PROBLEM STATEMENT:
What lines below contain the string "badge"? List them all.

MATERIAL PROVIDED:
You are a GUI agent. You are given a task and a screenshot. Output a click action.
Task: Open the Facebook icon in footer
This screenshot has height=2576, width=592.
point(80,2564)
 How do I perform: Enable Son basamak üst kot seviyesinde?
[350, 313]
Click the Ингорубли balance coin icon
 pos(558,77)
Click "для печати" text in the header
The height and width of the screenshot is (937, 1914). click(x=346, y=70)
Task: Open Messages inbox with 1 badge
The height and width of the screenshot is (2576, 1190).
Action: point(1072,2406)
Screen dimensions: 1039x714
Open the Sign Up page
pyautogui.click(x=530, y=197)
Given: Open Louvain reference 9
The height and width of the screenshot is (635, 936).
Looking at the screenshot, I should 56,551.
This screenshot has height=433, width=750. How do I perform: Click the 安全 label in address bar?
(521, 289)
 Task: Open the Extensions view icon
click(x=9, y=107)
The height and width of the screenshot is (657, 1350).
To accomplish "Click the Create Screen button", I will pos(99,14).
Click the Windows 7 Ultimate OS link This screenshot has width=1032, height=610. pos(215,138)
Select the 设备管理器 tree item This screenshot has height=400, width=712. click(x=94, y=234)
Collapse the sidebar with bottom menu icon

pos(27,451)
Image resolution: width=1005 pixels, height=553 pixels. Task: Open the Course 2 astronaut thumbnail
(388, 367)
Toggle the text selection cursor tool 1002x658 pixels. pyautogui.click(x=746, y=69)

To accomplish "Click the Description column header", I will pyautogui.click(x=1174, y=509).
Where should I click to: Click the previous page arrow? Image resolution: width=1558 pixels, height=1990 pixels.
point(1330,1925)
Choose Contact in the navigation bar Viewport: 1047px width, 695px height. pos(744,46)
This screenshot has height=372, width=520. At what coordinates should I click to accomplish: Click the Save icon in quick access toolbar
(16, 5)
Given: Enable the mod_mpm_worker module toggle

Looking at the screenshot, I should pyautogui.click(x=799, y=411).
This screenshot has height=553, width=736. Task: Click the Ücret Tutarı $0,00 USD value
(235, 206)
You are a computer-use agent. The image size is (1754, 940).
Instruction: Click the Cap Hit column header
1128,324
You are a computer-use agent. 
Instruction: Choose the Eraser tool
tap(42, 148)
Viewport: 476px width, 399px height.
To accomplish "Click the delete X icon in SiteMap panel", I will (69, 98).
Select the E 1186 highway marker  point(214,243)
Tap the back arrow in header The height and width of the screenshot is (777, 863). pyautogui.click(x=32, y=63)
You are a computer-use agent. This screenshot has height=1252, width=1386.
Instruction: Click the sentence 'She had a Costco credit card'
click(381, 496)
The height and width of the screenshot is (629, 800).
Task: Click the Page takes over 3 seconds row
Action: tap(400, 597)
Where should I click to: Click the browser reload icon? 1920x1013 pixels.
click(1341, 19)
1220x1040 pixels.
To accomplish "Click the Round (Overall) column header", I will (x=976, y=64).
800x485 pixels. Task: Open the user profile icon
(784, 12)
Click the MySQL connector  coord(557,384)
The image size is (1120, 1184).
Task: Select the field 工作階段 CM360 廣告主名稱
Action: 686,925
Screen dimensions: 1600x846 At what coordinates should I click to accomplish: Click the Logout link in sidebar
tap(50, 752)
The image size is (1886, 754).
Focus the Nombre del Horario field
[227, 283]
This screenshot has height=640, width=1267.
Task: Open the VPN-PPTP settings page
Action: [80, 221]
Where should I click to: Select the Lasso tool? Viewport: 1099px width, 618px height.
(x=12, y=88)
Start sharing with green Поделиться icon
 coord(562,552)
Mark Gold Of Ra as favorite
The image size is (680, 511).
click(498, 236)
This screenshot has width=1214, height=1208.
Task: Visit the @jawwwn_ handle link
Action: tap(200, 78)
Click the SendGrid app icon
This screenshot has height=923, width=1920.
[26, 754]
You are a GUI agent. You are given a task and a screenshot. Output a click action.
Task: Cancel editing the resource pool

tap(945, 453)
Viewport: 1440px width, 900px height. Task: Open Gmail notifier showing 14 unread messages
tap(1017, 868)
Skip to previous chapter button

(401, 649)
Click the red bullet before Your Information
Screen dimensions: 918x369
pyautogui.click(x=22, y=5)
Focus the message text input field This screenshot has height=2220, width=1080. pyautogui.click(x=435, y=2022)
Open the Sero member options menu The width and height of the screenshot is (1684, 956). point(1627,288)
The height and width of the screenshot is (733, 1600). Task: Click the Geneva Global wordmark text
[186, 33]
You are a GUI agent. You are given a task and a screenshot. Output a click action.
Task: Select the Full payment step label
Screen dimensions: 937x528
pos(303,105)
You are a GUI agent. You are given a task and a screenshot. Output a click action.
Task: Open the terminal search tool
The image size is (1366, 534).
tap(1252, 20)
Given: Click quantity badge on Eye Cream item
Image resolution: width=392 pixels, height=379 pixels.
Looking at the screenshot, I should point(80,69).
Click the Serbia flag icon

EXERCISE RESPONSE:
Task: Open Messages inbox with 1 badge
Given: Click quantity badge on Eye Cream item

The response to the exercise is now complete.